In conclusion, as numerous devices are added to the internet, Internet of Things will transform the way people play, live and work. As an exciting area of innovation, IOT offers various challenges as well as opportunities. The challenges include the high cost of servicing sensors, sensor technology which requires minimal effort to deploy and low power sensor design. On the other hand, the opportunities include better connectivity, zero touch analysis and management, low power wireless sensors and smart service for people.

References

Biswas, A. R., & Giaffreda, R. (2014, March). IoT and cloud convergence: Opportunities and challenges. In Internet of Things (WF-IoT), 2014 IEEE World Forum on (pp. 375-376). IEEE.

Chen, S., Xu, H., Liu, D., Hu, B., & Wang, H. (2014). A vision of IoT: Applications, challenges, and opportunities with china perspective. IEEE Internet of Things journal, 1(4), 349-359.

Chiang, M., & Zhang, T. (2016). Fog and IoT: An overview of research opportunities. IEEE Internet of Things Journal, 3(6), 854-864.

Gazis, V., Goertz, M., Huber, M., Leonardi, A., Mathioudakis, K., Wiesmaier, A., & Zeiger, F. (2015, February). Short paper: IoT: Challenges, projects, architectures. In Intelligence in Next Generation Networks (ICIN), 2015 18th International Conference on (pp. 145-147). IEEE.

Lee, I., & Lee, K. (2015). The Internet of Things (IoT): Applications, investments, and challenges for enterprises. Business Horizons, 58(4), 431-440.
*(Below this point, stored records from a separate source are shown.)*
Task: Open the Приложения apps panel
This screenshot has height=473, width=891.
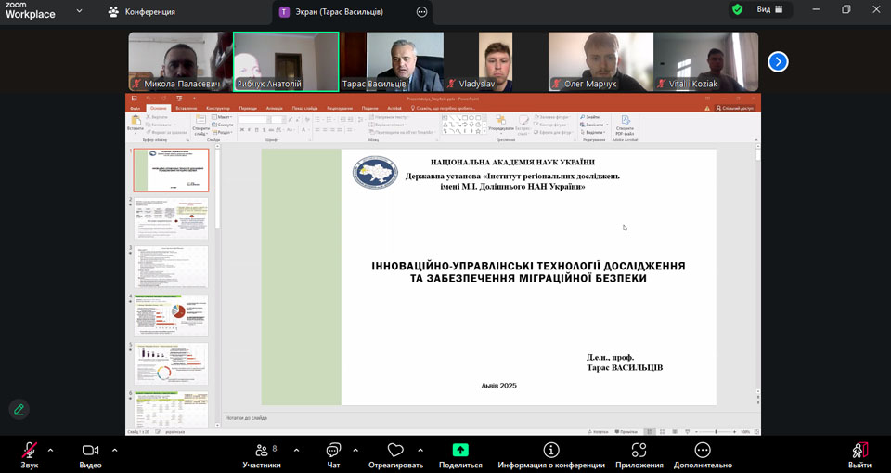Action: coord(639,451)
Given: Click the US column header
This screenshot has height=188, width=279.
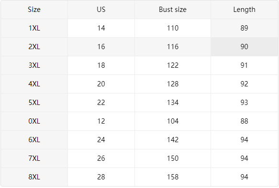Looking at the screenshot, I should [x=101, y=10].
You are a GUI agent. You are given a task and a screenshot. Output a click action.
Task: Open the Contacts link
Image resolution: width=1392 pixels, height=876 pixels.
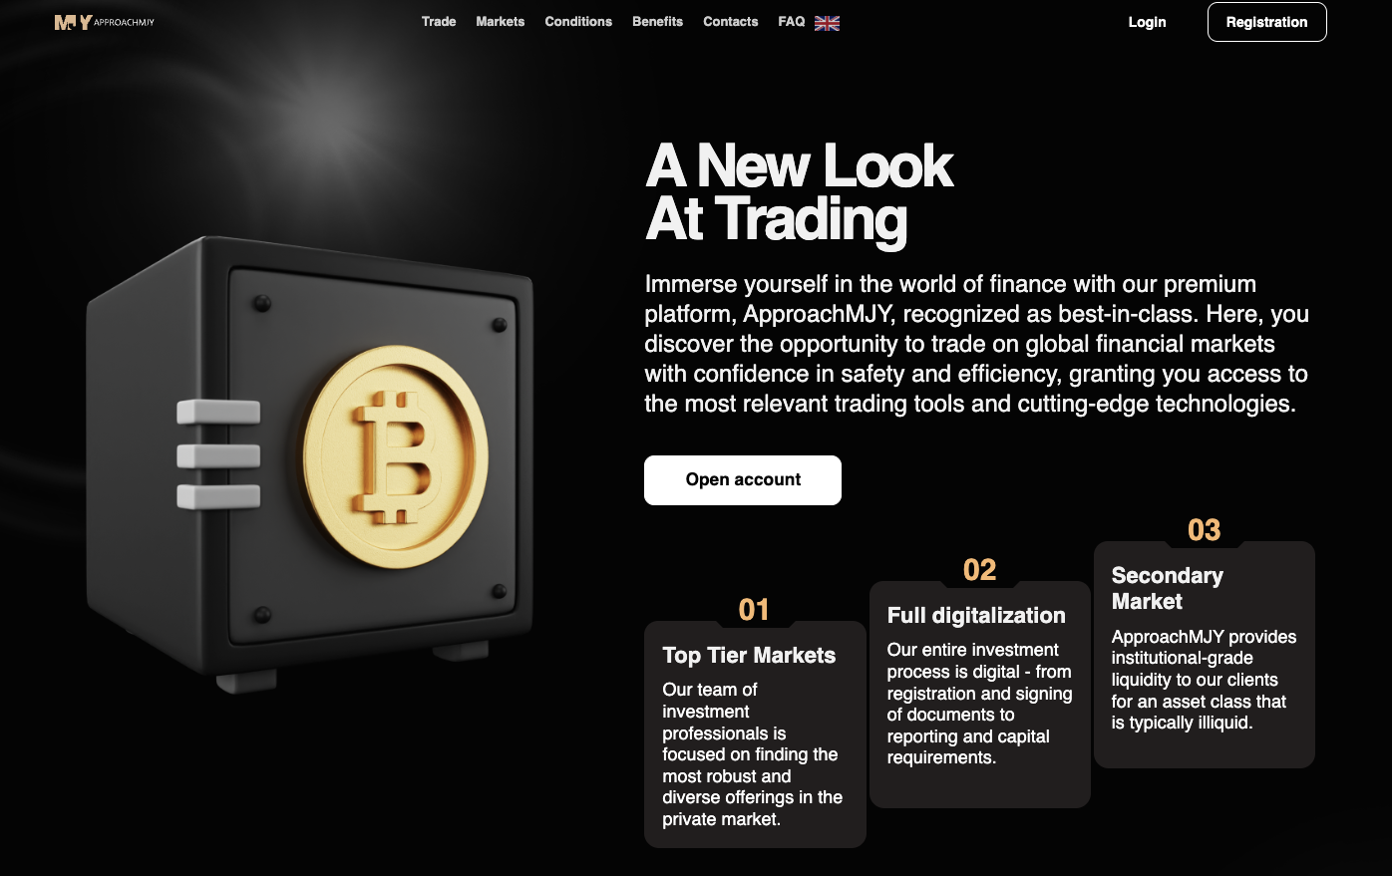[x=731, y=22]
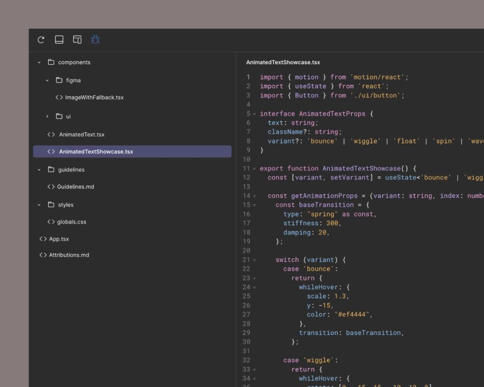
Task: Click the file icon beside globals.css
Action: [51, 222]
Valdivieso Caraguay, A. L., Benito Peral, A., Barona Lopez, L. I., & Garcia Villalba, L. J. (2014). SDN: Evolution and opportunities in the development IoT applications. International Journal of Distributed Sensor Networks, 10(5), 735142.

Van Kranenburg, R., & Bassi, A. (2012). IoT challenges. Communications in Mobile Computing, 1(1), 9.

Xu, T., Wendt, J. B., & Potkonjak, M. (2014, November). Security of IoT systems: Design challenges and opportunities. In Proceedings of the 2014 IEEE/ACM International Conference on Computer-Aided Design (pp. 417-423). IEEE Press.

Zhou, J., Cao, Z., Dong, X., & Vasilakos, A. V. (2017). Security and privacy for cloud-based IoT: Challenges. IEEE Communications Magazine, 55(1), 26-33.